Look at this photo; look at this young woman. If you saw her normally, you might think differently from how you see her here. Here you can see her as I see her: a sweet and friendly person. A shot like this one, with this exposure — bright, white background and warms tones to the subject — probably wouldn’t have happened in an automatic mode. It happened, though, because of artistic choices I made.

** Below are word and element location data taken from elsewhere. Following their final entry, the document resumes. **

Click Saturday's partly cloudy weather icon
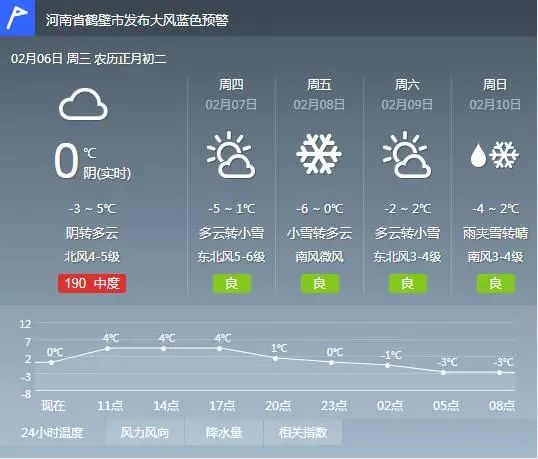tap(407, 155)
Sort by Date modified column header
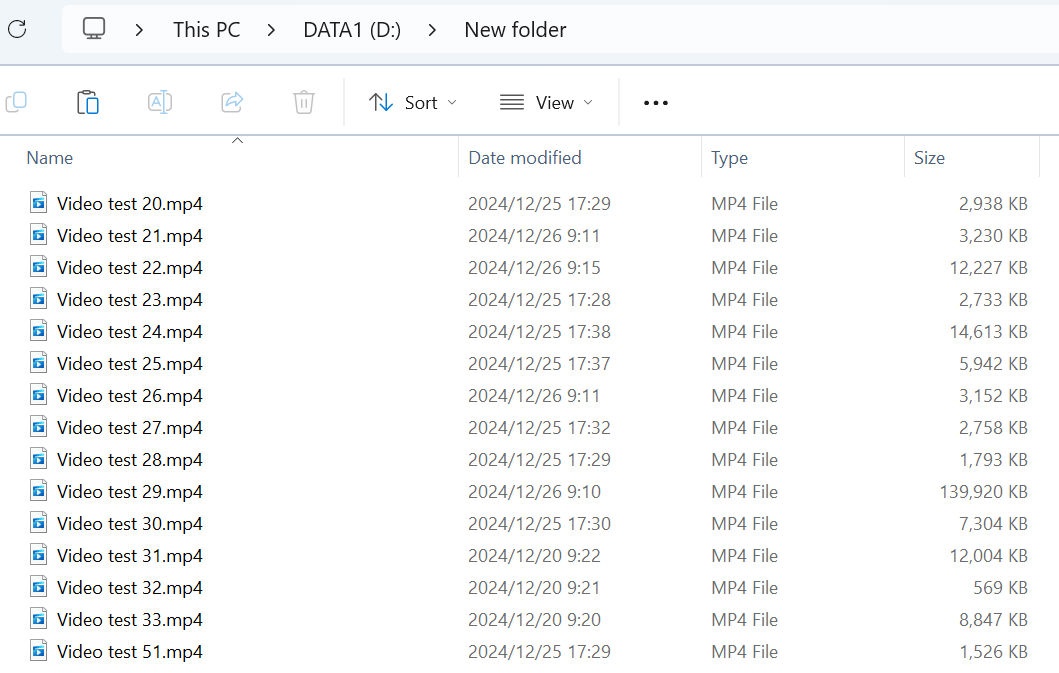This screenshot has width=1059, height=673. coord(524,158)
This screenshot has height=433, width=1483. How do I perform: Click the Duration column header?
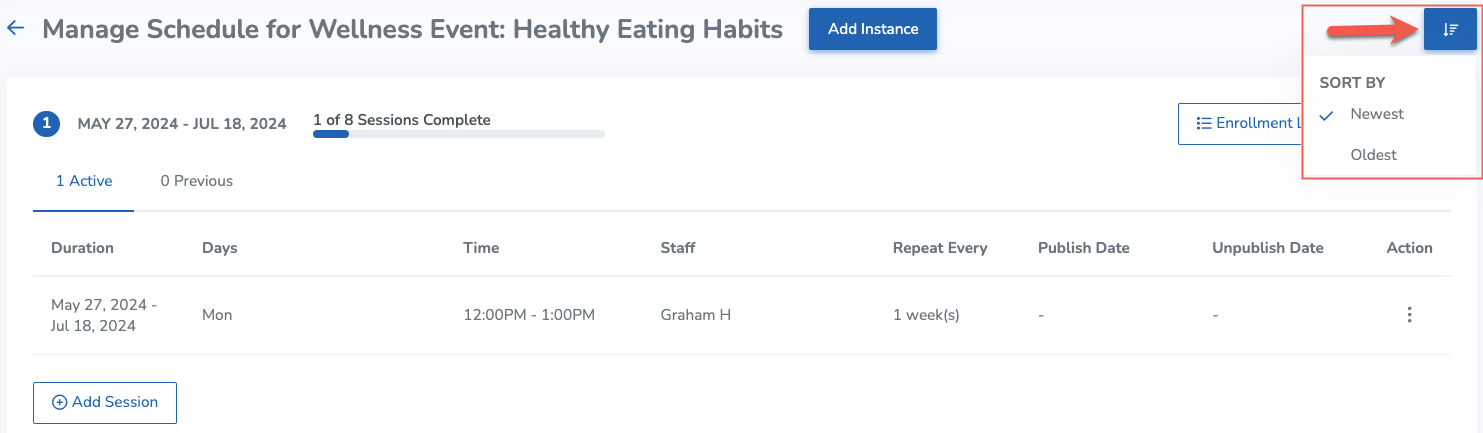tap(82, 248)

For example, increase or decrease the shutter speed, or change the aperture or something else. Change only one setting. Then take the picture again and see the results of your minor tweaking. Notice whether your adjustments improved the photo or made it worse. Try changing whatever setting you adjusted again — either more than before, or in the opposite direction (e.g., increase the exposure more or make it less than the shot taken in automatic mode). Again, play with only one setting at a time. Don’t do too much at once or you’ll confuse yourself and get frustrated again and then you’ll be back where you were. So, before adjusting another setting, put all of the manual settings back to the position that worked in automatic mode and take the photo again to make sure you’re back in an acceptable zone. Then adjust something else. Consider how each has an effect on the results and why. Think about books and articles you’ve read on photography and try to se how the situation you’re in relates to what you’ve read. After playing with various settings and observing how each setting effects a photograph, try combinations of adjustments. When you’re done, hopefully you’ll understand why you were having difficulty before you started experimenting and maybe your final shot will be better than the automated one. That will make you feel good about your progress if you can do that.

The Point

When struggling with manual mode, keep this in mind: a shot that’s difficult for you to take manually, but is easy to do when in automatic mode, is an opportunity for you to learn. To be a good photographer, you should be able to take better pictures than a person who knows nothing about cameras and just uses automatic settings. To do that, you need to know everything that the camera knows — or rather, what’s programmed into those automated settings. You need to be able to enter a scene, see something that you want to photograph and know how to set your camera not only to take the photograph that anyone can take, but to take the one that you see, that expresses what you see in the scene. So that later you can hand someone a photo and say, “There! That’s what I see. That’s what I see that I could not say and could not show you by any other method. Now, do you see the wonder that I see?” It is then that you are a photographer.